* Extract to read *
■ ■ ■ ■ ■

The sight of so many ordinary Palestinians with views ranging right across the political spectrum united in their demands for their rights was pleasing to many of the attendees as they fear the worst of times with US President Donald Trump now in office. 
This show of unity was, however, marred by the ever-present curse of domestic Palestinian political infighting and bickering casting a dark shadow on the conference. 
The Palestinian Authority (PA) and the Palestine Liberation Organisation (PLO) sought to discredit the Palestinians Abroad conference from the very outset, saying it wasn't representative of the Palestinian people and that the job of organising and uniting the Palestinian diaspora belongs to the PLO only. 
Others criticised the choice of Istanbul as the location for the conference, saying that alone was enough to show that the conference was not being organised along non-factional lines. 
Khalid Turaani, a spokesperson for the conference, told Middle East Eye that none of the criticism was valid. 
 
Thousands of Palestinians from all over the world are in Istanbul to attend a unity conference for Palestinians abroad (Suraj Sharma/MEE)
"Single-issue leftists and Arab nationalist supporters of the Assad regime in Syria oppose this conference only because it is being held in Istanbul," said Turaani. "In response, I can only ask them to name one Arab capital that can hold such a conference at this time." 
 
'We have to be proud of our people, and we are here raising our voice for the rights of all Palestinians,' - Hisham abu Mahfouz, head of the conference preparatory commission
He also said the PA and those who are the beneficiaries of PLO largesse are wilfully denying that the founding committee of this event asserted the desire to reinvigorate the PLO and its institutions. 
Turaani said the conference for Palestinians Abroad had no official representation from any of the factions and that many attendees come from schools of thought not aligned with the two major Palestinian groups - Fatah and Hamas. 
There were very few among the attendees who identified with Fatah though, even in an unofficial capacity. 
"Why are there people out there opposed to the gathering of our own people? We have to be proud of our people, and we are here raising our voice for the rights of all Palestinians," said Hisham abu Mahfouz, head of the preparatory commission of the conference. 
He received a huge cheer when he called on those gathered to remember that the right to return was the greatest and most basic right that Palestinians needed to defend. 
Another speaker, Anees Fawzi Kassem, the head of the conference, said the Oslo Accords were the worst deal possible and had resulted in Palestinians being unable to represent Palestinians. 
"We are gathered here today to demand that we the people of Palestine be given our voice back," he said.
He went on to slam the PA, saying it had sold out the Palestinian nation.
"The PA gets a helping hand from Israel, but we the people are the legitimate representatives of the Palestinian people," he said. 
Spokesperson Turaani said that ending the Hamas–Fatah divide, which he called a "deep wound" in the body of the Palestinian issue was crucial to creating a framework for better cooperation among the Palestinian diaspora.

■ ■ ■ ■ ■

Target position records:

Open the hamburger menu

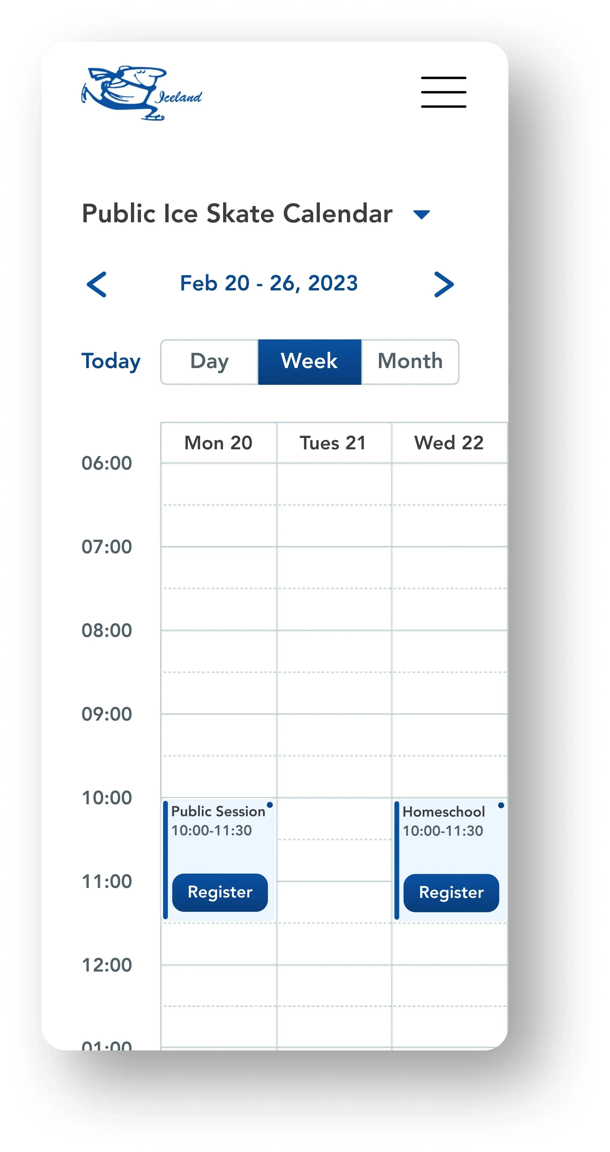point(443,92)
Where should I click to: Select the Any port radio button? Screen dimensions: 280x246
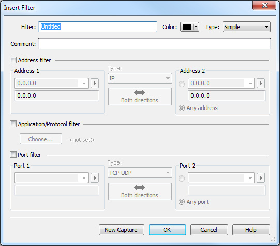click(x=182, y=202)
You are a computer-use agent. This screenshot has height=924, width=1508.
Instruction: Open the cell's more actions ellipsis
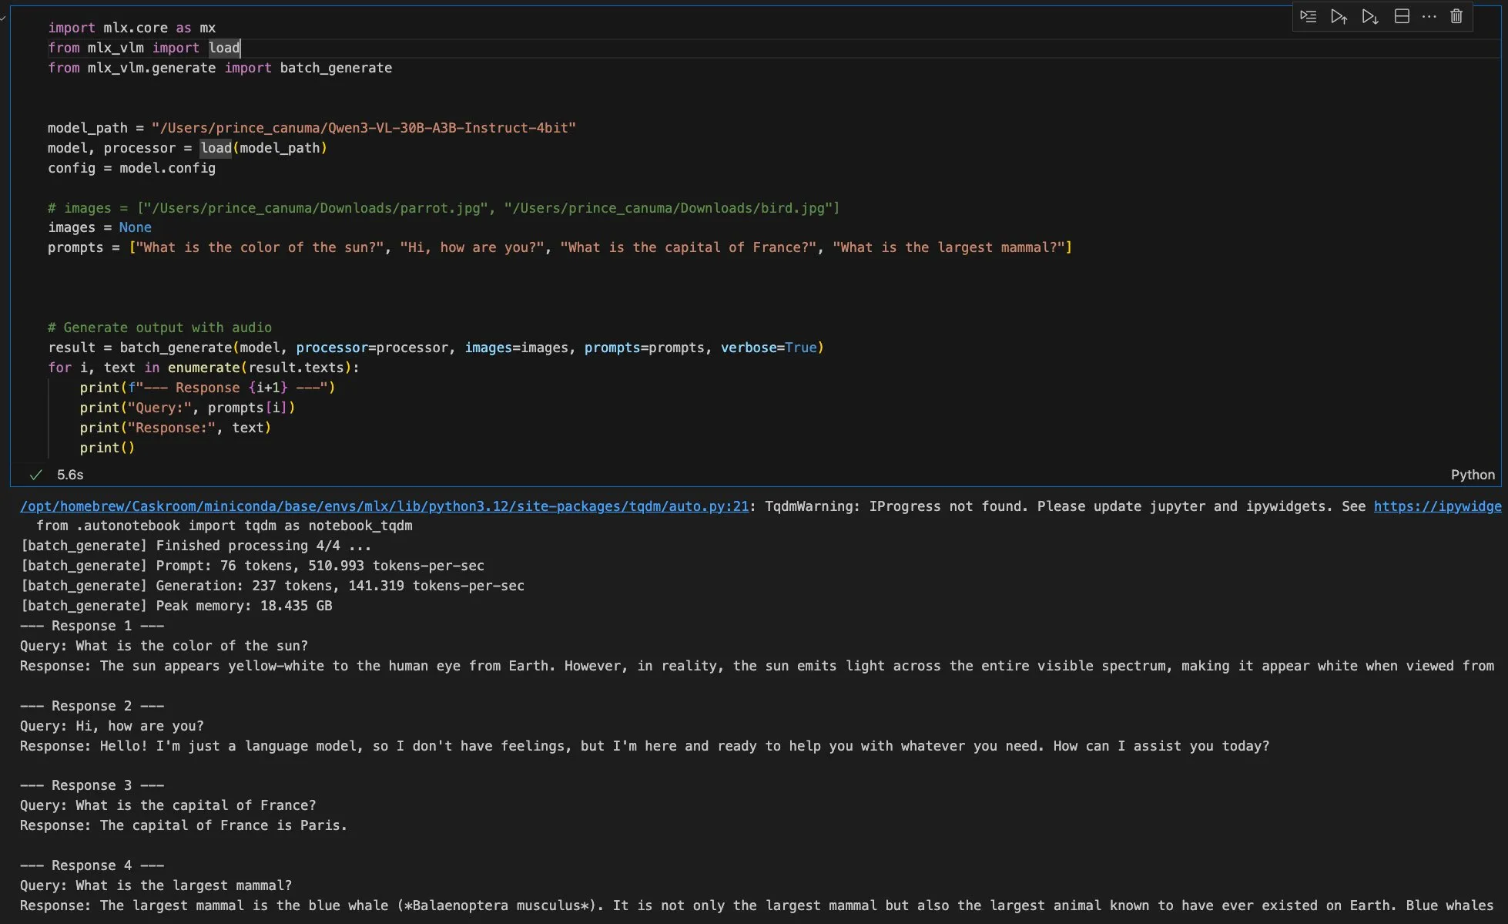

■ ■ ■ ■ ■

* Stated goal 1 *
In the conference article, how did Anees Fawzi Kassem describe the Oslo Accords?
* Stated goal 2 *
Report, copied in full, each line of the rows that contains the word "Open".

* Full answer 1 *
He said they were the worst deal possible.

* Full answer 2 *
Open the hamburger menu
Instruction: Open the cell's more actions ellipsis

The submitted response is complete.